──────── RECORD EXTRACTS

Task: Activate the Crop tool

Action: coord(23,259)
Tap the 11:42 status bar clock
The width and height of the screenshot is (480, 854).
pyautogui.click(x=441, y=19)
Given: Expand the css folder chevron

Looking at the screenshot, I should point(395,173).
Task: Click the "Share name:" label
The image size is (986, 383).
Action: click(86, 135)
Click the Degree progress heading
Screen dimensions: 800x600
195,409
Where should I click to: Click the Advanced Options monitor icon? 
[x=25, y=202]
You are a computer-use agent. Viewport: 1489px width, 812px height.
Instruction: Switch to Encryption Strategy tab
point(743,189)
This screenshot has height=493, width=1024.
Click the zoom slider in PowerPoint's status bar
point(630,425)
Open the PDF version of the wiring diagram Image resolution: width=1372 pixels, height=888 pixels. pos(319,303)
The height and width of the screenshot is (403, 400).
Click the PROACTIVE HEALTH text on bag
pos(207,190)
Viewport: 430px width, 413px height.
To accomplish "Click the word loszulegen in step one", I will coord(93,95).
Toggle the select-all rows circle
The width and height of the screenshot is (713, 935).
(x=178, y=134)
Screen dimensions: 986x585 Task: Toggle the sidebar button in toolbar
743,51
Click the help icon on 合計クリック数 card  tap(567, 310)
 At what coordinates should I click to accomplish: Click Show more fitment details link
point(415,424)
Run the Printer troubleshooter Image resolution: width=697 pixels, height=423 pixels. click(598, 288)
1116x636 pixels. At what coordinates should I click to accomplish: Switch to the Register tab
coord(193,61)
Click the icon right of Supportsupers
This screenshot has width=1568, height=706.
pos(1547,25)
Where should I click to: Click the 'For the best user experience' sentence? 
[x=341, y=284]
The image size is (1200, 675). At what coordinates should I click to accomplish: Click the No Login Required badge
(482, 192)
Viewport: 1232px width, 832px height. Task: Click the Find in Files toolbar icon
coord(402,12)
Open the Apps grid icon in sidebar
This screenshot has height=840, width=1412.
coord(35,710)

────────────────

- WORK INSTRUCTION
Exactly and only the lines from the line containing "Click the PROACTIVE HEALTH text on bag" through the last line of the entries should be copied, both ends included.

- SOLUTION FOR THIS TASK
Click the PROACTIVE HEALTH text on bag
pos(207,190)
Viewport: 430px width, 413px height.
To accomplish "Click the word loszulegen in step one", I will coord(93,95).
Toggle the select-all rows circle
The width and height of the screenshot is (713, 935).
(x=178, y=134)
Screen dimensions: 986x585 Task: Toggle the sidebar button in toolbar
743,51
Click the help icon on 合計クリック数 card  tap(567, 310)
 At what coordinates should I click to accomplish: Click Show more fitment details link
point(415,424)
Run the Printer troubleshooter Image resolution: width=697 pixels, height=423 pixels. click(598, 288)
1116x636 pixels. At what coordinates should I click to accomplish: Switch to the Register tab
coord(193,61)
Click the icon right of Supportsupers
This screenshot has width=1568, height=706.
pos(1547,25)
Where should I click to: Click the 'For the best user experience' sentence? 
[x=341, y=284]
The image size is (1200, 675). At what coordinates should I click to accomplish: Click the No Login Required badge
(482, 192)
Viewport: 1232px width, 832px height. Task: Click the Find in Files toolbar icon
coord(402,12)
Open the Apps grid icon in sidebar
This screenshot has height=840, width=1412.
coord(35,710)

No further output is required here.